If I’m not mistaken, I recall being able to use FORCE_SSL_LOGIN to secure just the WP login process and not the entire admin session, which is the purpose of FORCE_SSL_ADMIN. Some browsers would keep HTTPS in the URL after login, but switching to HTTP would not redirect back to HTTPS.
I have WP 4.0 and 4.1 installations, and I’m using the FORCE_SSL_LOGIN define in my wp-config.php, but any attempt to use HTTP during an admin session is redirected back to HTTPS.
I haven’t looked at the source code for this process prior to experiencing this issue, but to me it seems FORCE_SSL_LOGIN and FORCE_SSL_ADMIN will result in the same experience, HTTPS for the entire admin session.
Looking at wp_ssl_constants() in wp-includes/default-constants.php, I see force_ssl_admin(true) is called, if FORCE_SSL_LOGIN is defined and true.
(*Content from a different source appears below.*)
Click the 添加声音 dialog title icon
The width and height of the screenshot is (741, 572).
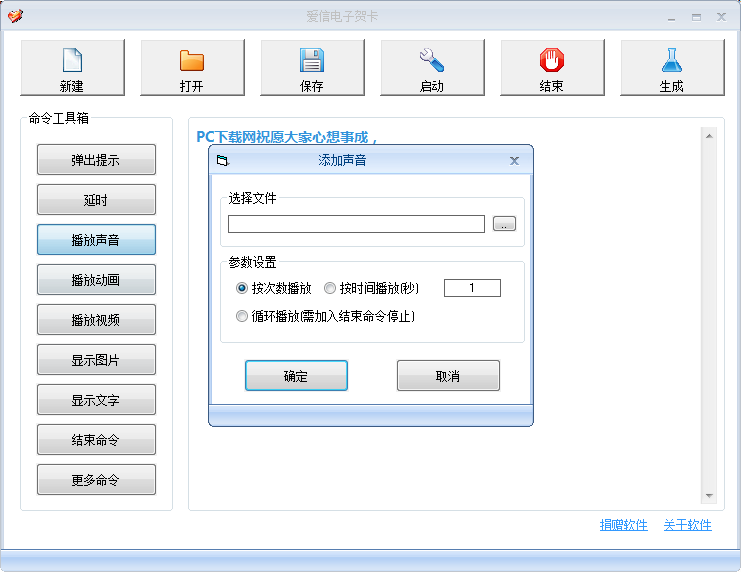(223, 161)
Also, wp-admin/admin.php calls auth_redirect() (see wp-includes\pluggable.php) and auth_redirect() uses force_ssl_admin() and seems to redirect to HTTPS if FORCE_SSL_LOGIN is true and the current request is using HTTP and the request URL contains “wp-admin”.
Has anyone else experienced this behavior? Am I understanding the code correctly?
1 Answer
FORCE_SSL_LOGIN is marked as deprecated since 4.0 in source (you might have jumped over that bit). So it does now force all of admin to SSL and past behavior for it seems to no longer be available.